The Petroglyph National Monument stretches seventeen miles along a series of basalt ridges created by an ancient lava flow west of Albuquerque.  I went recently to a section of the monument that is infrequently visited and found some nice panels mid-way up the longest ravine.  This kachina warrior probably dates from somewhere between the 13th and 17th Centuries.  There are a few like this at each of the major sites within the monument boundaries.

The star face figures such as this one below are also found frequently.  I did not see this one until I walked by it on my second visit when it was illuminated by the setting sun.

Most of the star face figures are depicted as simple four-prong stars, some with rudimentary appendages.  The one below is the first I've noticed that is attached to a well-proportioned body.  As with the kachina figure nearby, this one holds a war club in the right hand.  The left grasps a bow.

Many of the rock art figures have gotten very dim from weathering the centuries.  It often takes many visits to the same site to find just the right light to bring out design features for the camera.  Now that our monsoon season is starting up, I hope to get back to the place again soon to see how things look under an overcast sky.

This set of pictures was made with my Pentax Spotmatic and a 24mm SMC Takumar lens.  The wide-angle is helpful in framing shots when one is forced to shoot from cramped and precarious positions among the surrounding boulders.  On my next visit I'll probably take the Kodak Reflex II, a tlr with a lens that is very helpful in sorting out the nuances of tone and texture of the petroglyphs.


robert said...

Very interesting and such beauty in the scenery.

ger said...

Hi mike,
lovely shots. Do you know if they try to preserve the drawings?

Mike said...

Preservation is a difficult task. The National Monument near Albuquerque has some rules and fencing that keeps out vehicles and guns, which is a good step. There are also some volunteers that patrol the sites. There is actually not much graffiti considering the proximity to the large urban population. It seems that educational efforts over the past twenty or thirty years has had some beneficial results.

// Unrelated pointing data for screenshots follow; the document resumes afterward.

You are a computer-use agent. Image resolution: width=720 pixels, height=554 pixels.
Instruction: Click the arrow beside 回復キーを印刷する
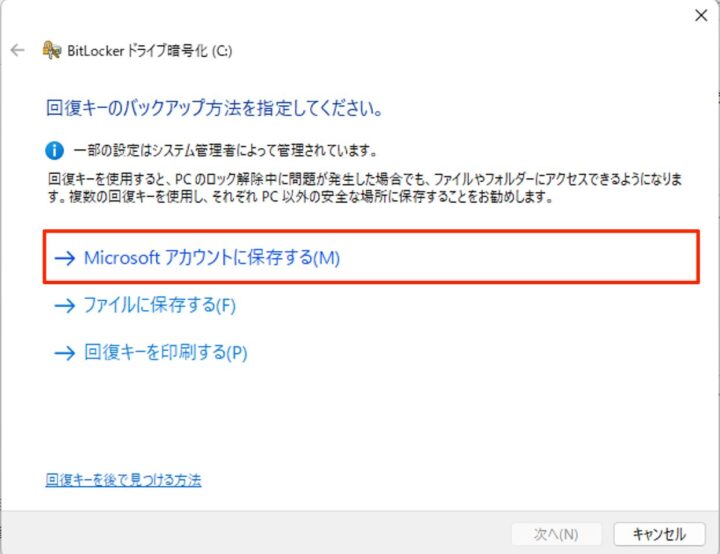click(65, 353)
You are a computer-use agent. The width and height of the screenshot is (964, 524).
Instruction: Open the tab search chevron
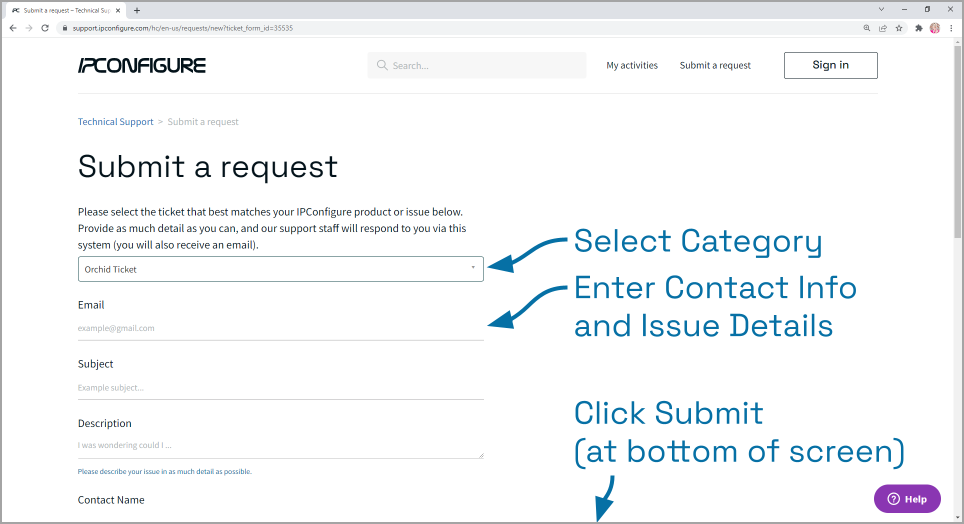(881, 9)
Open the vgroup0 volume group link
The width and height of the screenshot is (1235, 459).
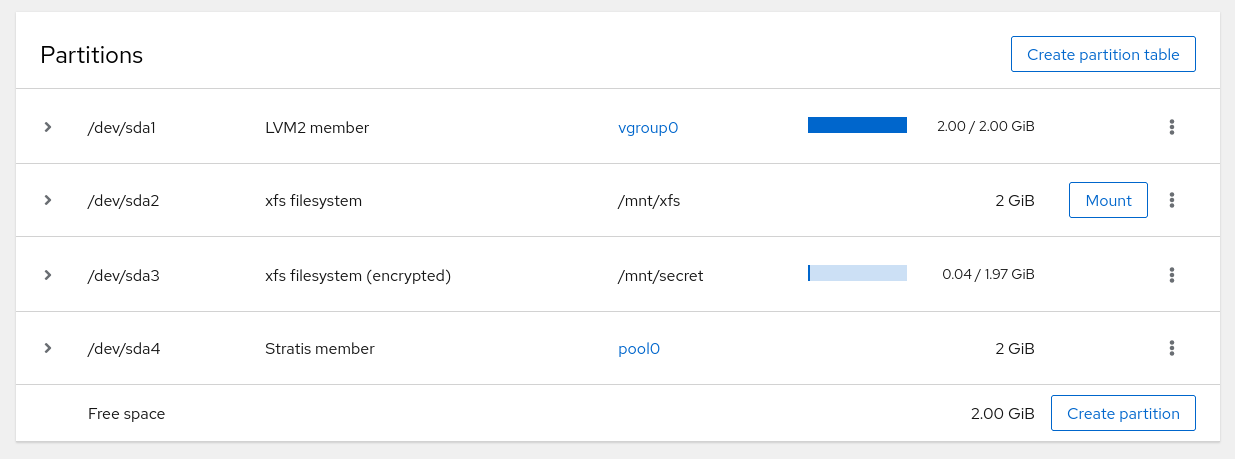pos(648,127)
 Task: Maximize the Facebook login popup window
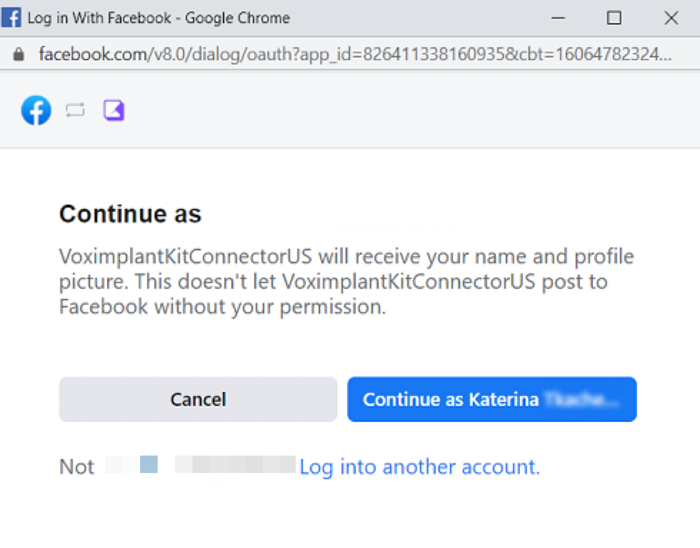pyautogui.click(x=614, y=18)
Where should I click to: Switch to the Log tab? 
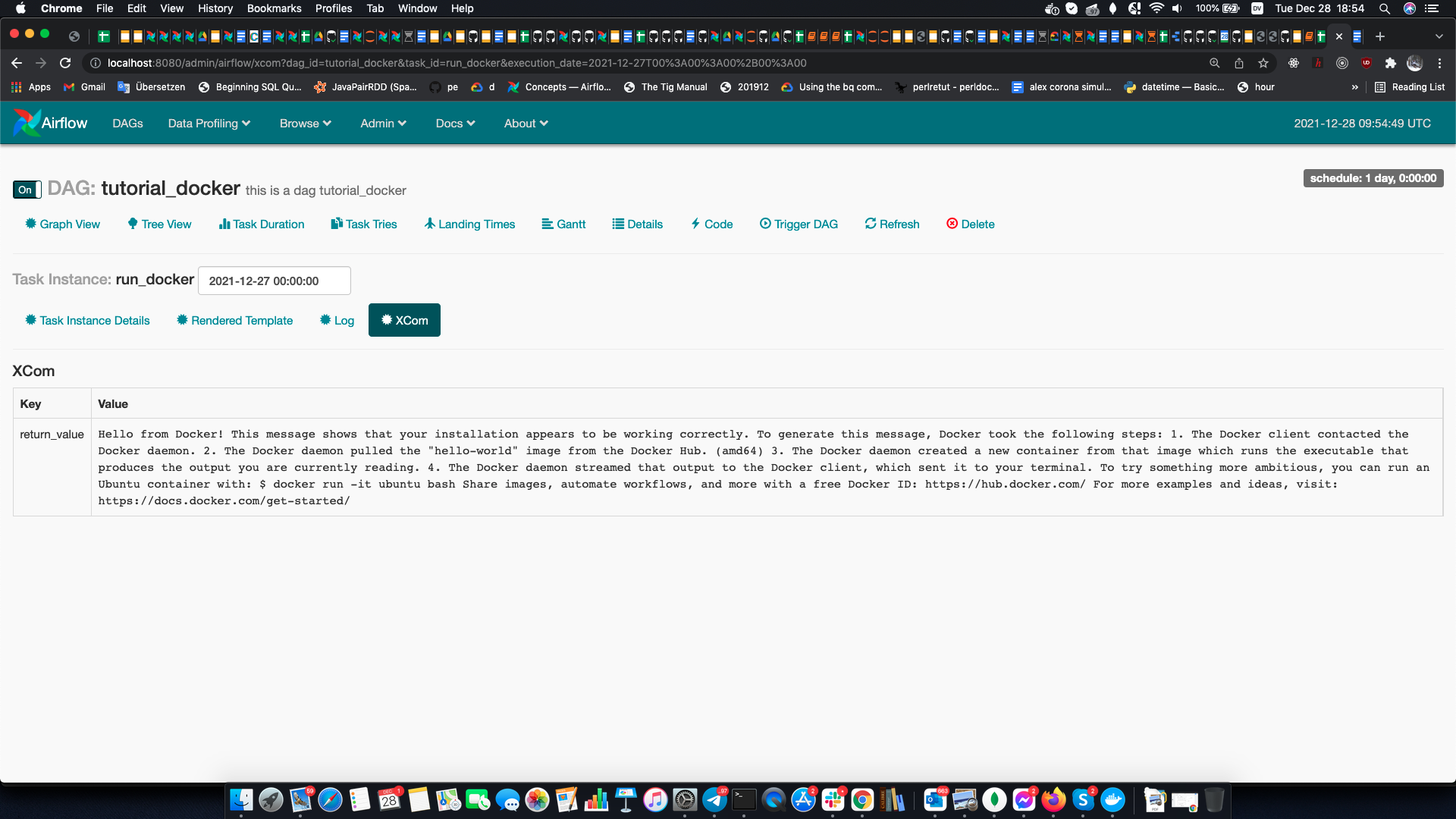click(337, 320)
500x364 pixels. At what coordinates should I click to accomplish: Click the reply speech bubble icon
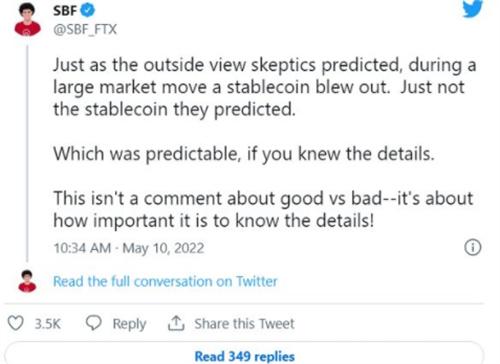pos(93,323)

I wrote a brief article on the subject some time ago when we lived near many rock art sites in southern New Mexico. You can find it in my rock art web site at

Ger said...

Hi mike,
an interesting article. I think as you rightly say, education is the key to it, especially when it concerns large areas to be conserved. The laws are pretty stringent in this part of the world as regards defacing historical monuments, but i guess its not as clear cut in the states especially with regard to the history between native americans and the european colonists, i guess Ireland and england have not got that element to factor in so its easier in that sense. These artifacts are very much assets to these areas if people could be convinced of it, as the world becomes more urbanized these areas are becoming ever more significant from a cultural and tourist standpoint. In this country the individual doesn't really own the artifact even if its on their land, that is in the sense that they can't alter it, it belongs to us all.

Julio F said...

Very interesting post. I can but wonder at the people and cultures that made those designs.